**Problem statement:**
Could you restate all of the records exactly, leaving out the pictures?
Listed records: Begin
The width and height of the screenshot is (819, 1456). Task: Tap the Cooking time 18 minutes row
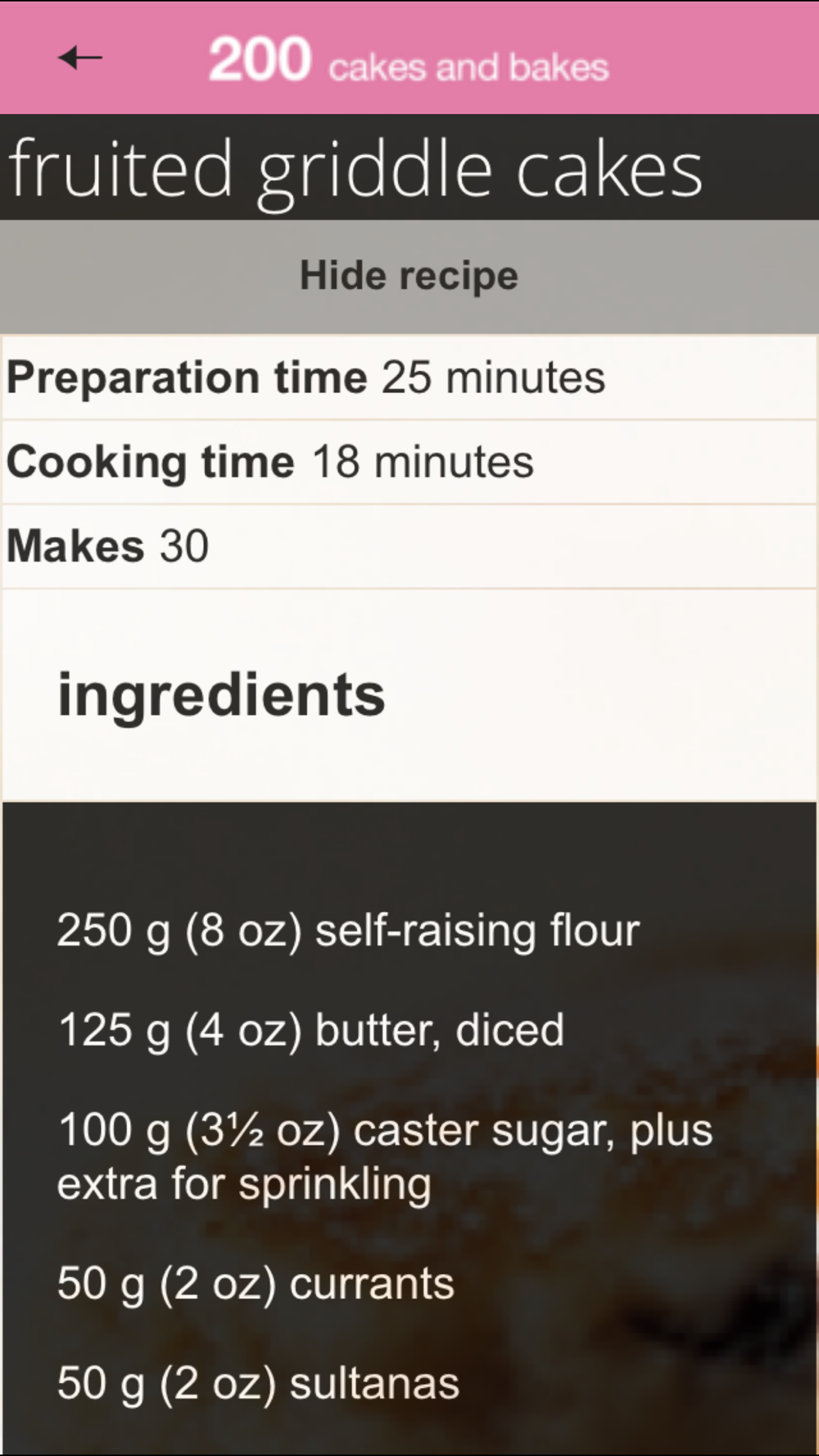coord(410,462)
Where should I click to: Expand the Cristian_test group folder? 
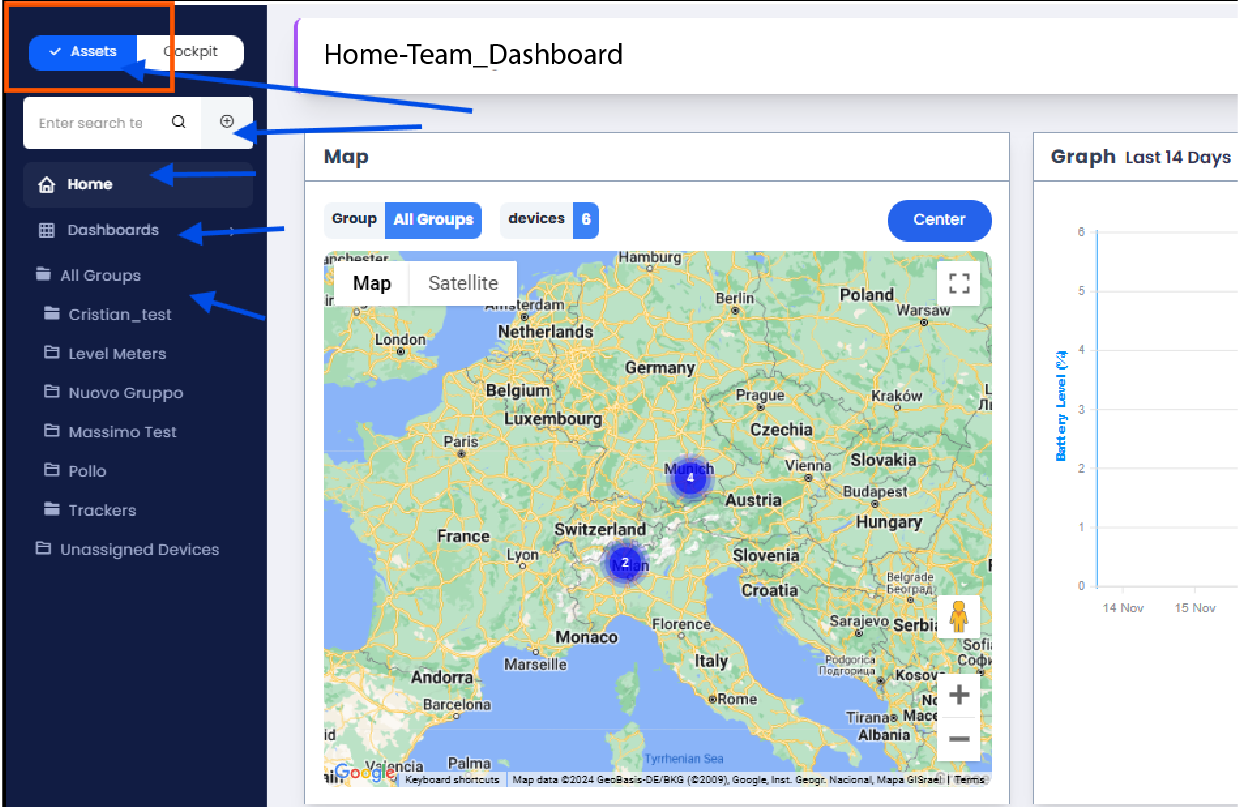tap(52, 314)
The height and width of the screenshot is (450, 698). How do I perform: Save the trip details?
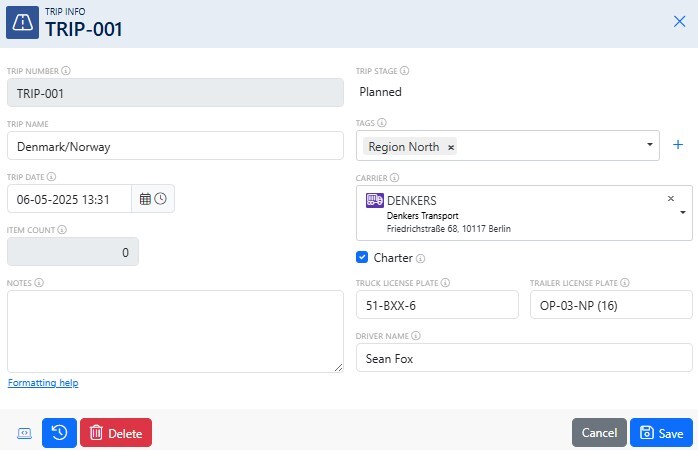point(661,433)
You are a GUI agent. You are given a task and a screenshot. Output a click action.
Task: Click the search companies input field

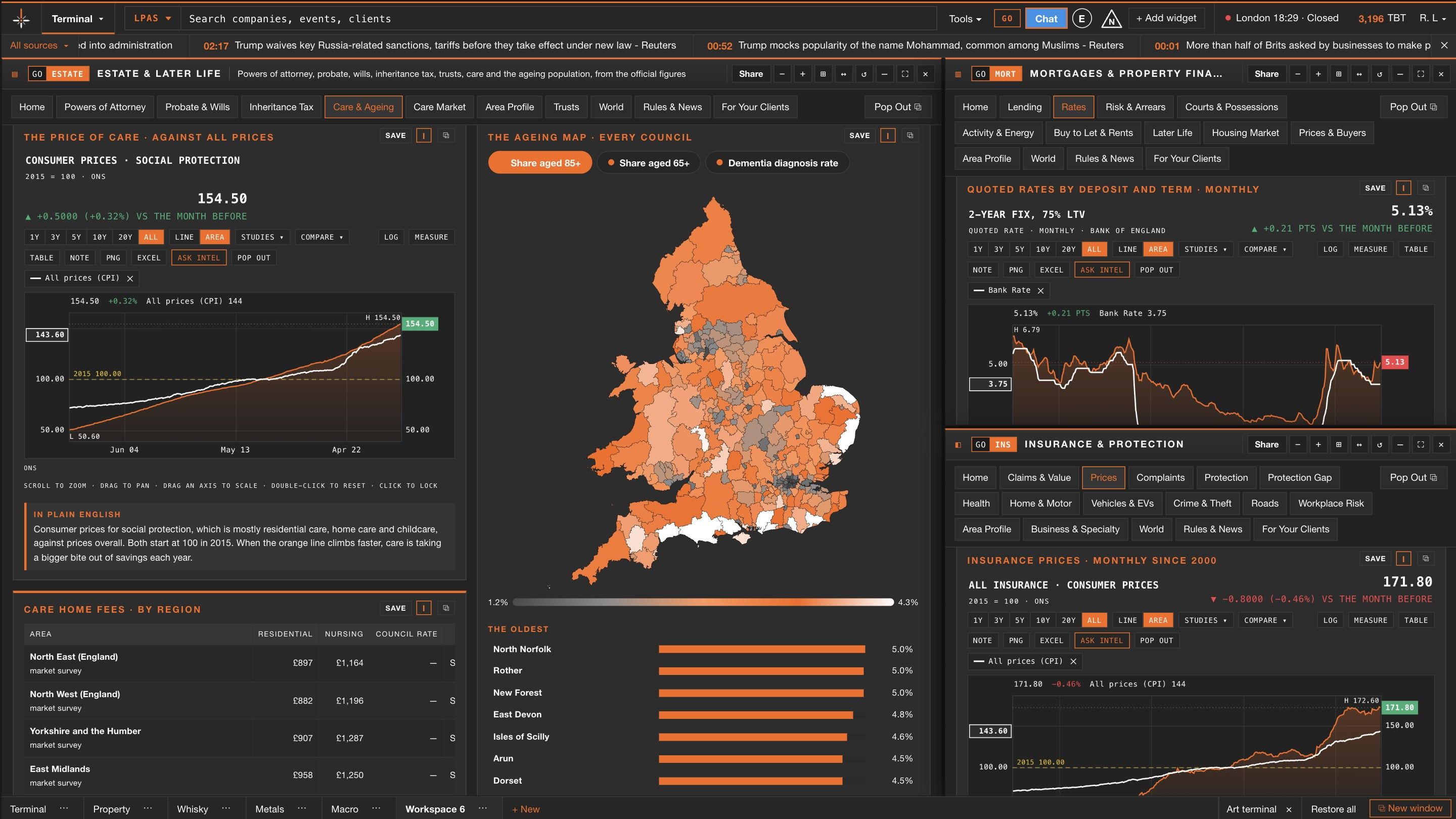559,19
Listed records: End
**Result of the exercise:**
The width and height of the screenshot is (819, 1456). Task: Tap the Cooking time 18 minutes row
coord(410,462)
Where should I click to: Expand the Cristian_test group folder? 
tap(52, 314)
The height and width of the screenshot is (450, 698). How do I perform: Save the trip details?
point(661,433)
You are a GUI agent. You are given a task and a screenshot. Output a click action.
Task: Click the search companies input field

559,19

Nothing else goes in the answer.